We’ve done a little of this type of work ourselves. It is very hard work. It looks like you did an awesome job.


very impressive!

Shirley (Choosing Voluntary Simplicity)

Thanks everyone! We do like our path.

Karthi, no, that’s packed soil around the stones… not concrete.

Sandy, yes, I know only too well that CLINK of a rock when we’re trying to dig even the smallest hole! About keeping the soil weed-free… we just pull any stray weed as it comes up. There were more weeds in the first year or so, but now there is just a weed now and then, so it isn’t a problem.


You feel the way I feel about nature, the birds and respect for the world out our back doors. I too relish in all these things. We are drawn to nature because we are one with Nature, God has made us this way. I take my hats off to you two for your convictions and keeping things simple. I truly believe if more people realized what they have right out their own back doors, the world would be a more beautiful place to live. God Bless you and your family!


I love the description of how the landscaper kept edging closer to the path – like he was mesmerized by it! he probably was too, it’s lovely work and now I know how hard it was, I’m that much more impressed!


This is one of the most beautiful things I’ve seen added to a yard. I emailed it to several family and friends. After reading the story, I keep thinking you must feel just WONDERFUL every time you look at it, (1) seeing your own handiwork, and then (2) realizing it didn’t cost thousands of dollars to have it built? I imagine you enjoy it MUCH more than if you’d paid someone else to build it for you.


This is truly amazing. I am so impressed, not just by the quality of the work but the dedication to having something authentic. This is how they did it many many years ago and why it lasts centuries. Just beautiful!


Faith can move mountains.

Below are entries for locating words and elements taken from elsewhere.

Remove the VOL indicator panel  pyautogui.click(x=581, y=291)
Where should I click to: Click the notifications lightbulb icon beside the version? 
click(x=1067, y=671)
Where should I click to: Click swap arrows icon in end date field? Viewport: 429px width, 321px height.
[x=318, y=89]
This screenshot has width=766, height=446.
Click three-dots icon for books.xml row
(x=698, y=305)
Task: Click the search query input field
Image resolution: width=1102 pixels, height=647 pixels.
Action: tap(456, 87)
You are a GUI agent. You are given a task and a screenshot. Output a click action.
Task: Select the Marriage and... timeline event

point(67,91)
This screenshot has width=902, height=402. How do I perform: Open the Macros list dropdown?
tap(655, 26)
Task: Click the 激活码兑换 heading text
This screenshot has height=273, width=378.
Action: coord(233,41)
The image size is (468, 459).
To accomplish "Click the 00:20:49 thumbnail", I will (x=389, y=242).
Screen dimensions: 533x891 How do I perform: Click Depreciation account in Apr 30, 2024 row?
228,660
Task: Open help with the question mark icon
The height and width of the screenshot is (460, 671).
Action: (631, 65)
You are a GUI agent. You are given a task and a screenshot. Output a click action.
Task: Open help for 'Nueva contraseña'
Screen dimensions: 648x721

Shirley and her husband move large boulders and immense tree stumps. That path is absolutely stunning and a wonderful testament to what hard work and simplicity can do. *bless*


Awesome work. Now I have a purpose and mission for the “pile” I’ve accumulated for years. This is akin to the way roads in China used to be built. Much appreciate the comments as well. Cheers!


This is a great article. My wife and I have done projects like this. It is funny how complicated the so called “experts” can make a project sound when they are trying to sell it to you. Like most things in life, it comes down to simple hard work and determination.